→ **Assignment**
From the line that contains "Select column B header" to the last line of the data below, transcribe every line exactly. Do not include the pictures.

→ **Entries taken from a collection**
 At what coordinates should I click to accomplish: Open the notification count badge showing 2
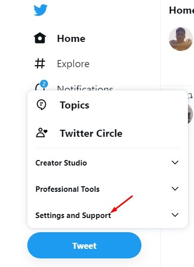point(44,84)
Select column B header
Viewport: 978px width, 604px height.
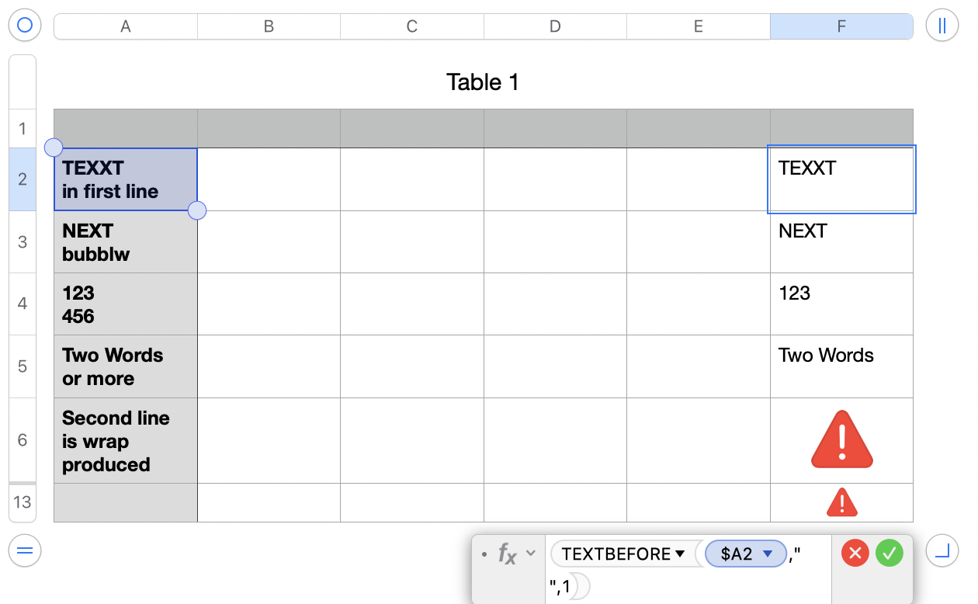269,26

→ **Solution to this task**
Select column B header
Viewport: 978px width, 604px height.
269,26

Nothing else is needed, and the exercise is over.